Prior to four years ago, the C had a very high stress job at the worlds most prestigious and popular company as a senior scientist. For 10 years I played a key role in keeping him and my stepsons healthy and happy while holding my own in a career that ended the day cancer began. He’s still supporting me with a home, an automobile, money when I absolutely need it, etc., and for lack of some of those kinds of stressors I’m very, very lucky. And I know it, and now that the big D (depression) has ended he doesn’t ever think to bring this up as a point of contention. During the big D, C resented me having to rely on him. For now, we are past the big D, and we are getting along better than ever. With caution and the proper medications, that is.
Ilene’s golden rules of a peaceful relationship
The following comprise a list of free, no-cost high value things you can do to strengthen your relationship at a time when many fall apart for various reasons and whose fault can be either person.
So try as I can, I:
Hug and kiss
Be a best friend
Hug some more
One little bit of smack talk is treacherous to a marriage. One little bit of love right now – even a knowing look of “it’s me, don’t worry I got you,” will play in Peoria every night. There’s some very basic things my 53+ years have provided me through experiences in my understanding of men, helping me find a peaceful way to travel from Venus to greet my martian and meet him half way.
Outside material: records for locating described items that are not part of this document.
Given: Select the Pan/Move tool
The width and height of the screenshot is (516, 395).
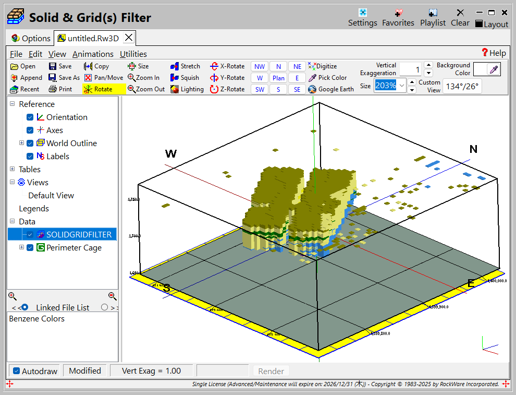Looking at the screenshot, I should (x=88, y=78).
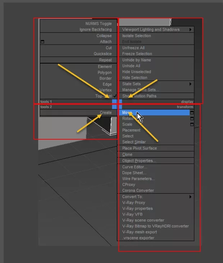Click the tools 1 quadrant header
223x263 pixels.
click(x=46, y=102)
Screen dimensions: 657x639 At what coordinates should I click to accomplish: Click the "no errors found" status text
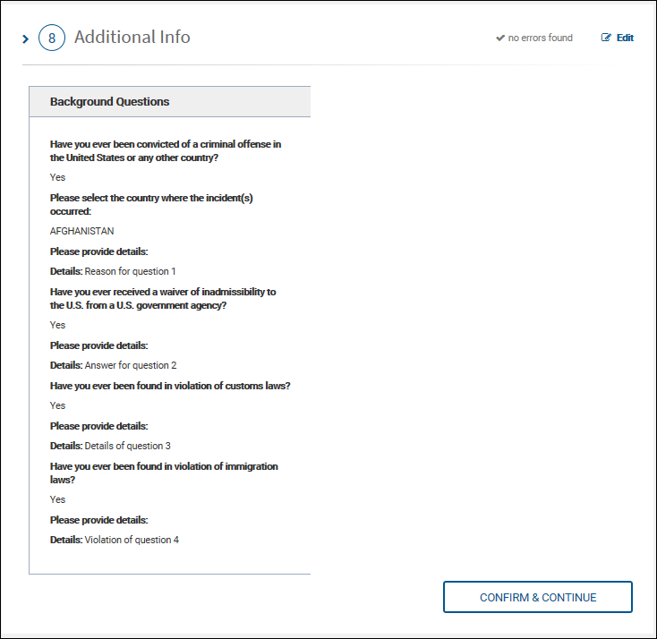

A few good general lessons make sense whether cancer invaded or not:
Don’t ask “what are you thinking sweetheart.” He’s not thinking about anything. Really.
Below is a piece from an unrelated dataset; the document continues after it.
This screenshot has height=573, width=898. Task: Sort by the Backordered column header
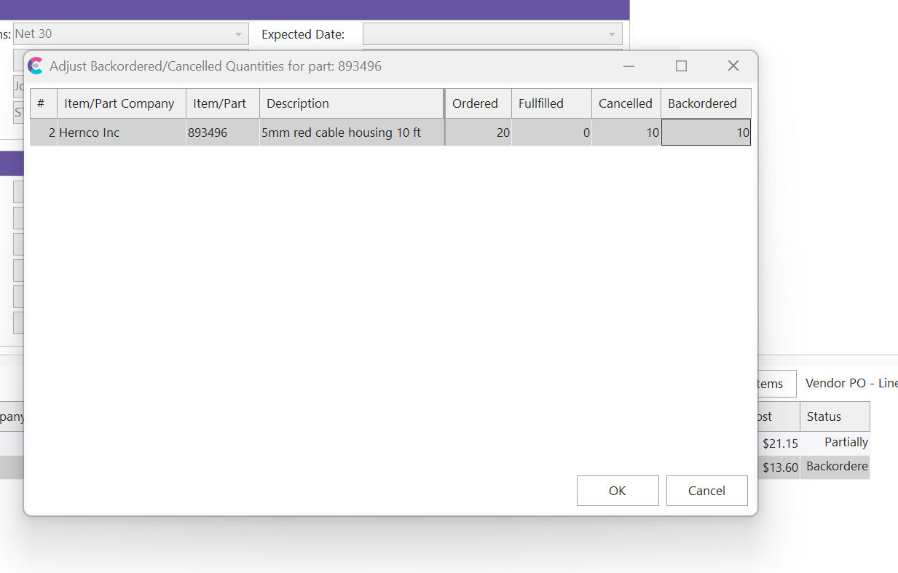tap(702, 103)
Change yourself, not him. Help him be a better him, with augmentations like a shirt he’d buy himself. If he needs you to help out, he will ask what to do eventually.
Those two round things in a bag in his pants are his to enjoy . Let him keep them. He has to protect them to protect you and that’s his job because we aren’t that evolved as a species yet.
This keeps me out of the cool feminist refrigerator but I couldn’t care less.
You do look fat in that dress/ skirt/ shorts/ jeans so don’t ask him to take the beating for it.
If you don’t have your own interests get cracking or crafting and pursue them outside of one another and outside of work. Life’s not dull, the same memories replayed and infinitum, are.
Privacy is an indelible right for anyone so do not go through anything of his ever. Never ever. Not a cell phone, not email, not the glove box of his car.
If you don’t leave for that place you intended to chances are you probably,y never will, either. Fun must become part of your routine both together and apart.
We will survive
Without the few aforementioned best practices, a couple won’t develop the foundations for a future and for love to find a higher ground above any kind if illness. You can call me a romantic because I am. And I brought breakfast in bed to him 90% of the days we’ve been together. I also follow my own advice. I didn’t fail, but yet for a marriage go on while starving it of love one may lose their life as well from the stress level brought on by a breakup. Know that to go on whatever path or direction your lives may take together, remember to be BFFs first because everything else will follow in the footsteps of your good choices…
The forest of cancer and the trees of love
… even in the wildest winds there will be one last twisting deciduous leaf on a fragile white fir branch way in the back of the shallow foothills. If it’s alive you’ll find it. The leaf reminds us in the forest there’s a tree with hope of life clinging to it as we must cling to one another even in the harshest storms. As the tree seems reborn in the springtime, love can withstand wintertime, too.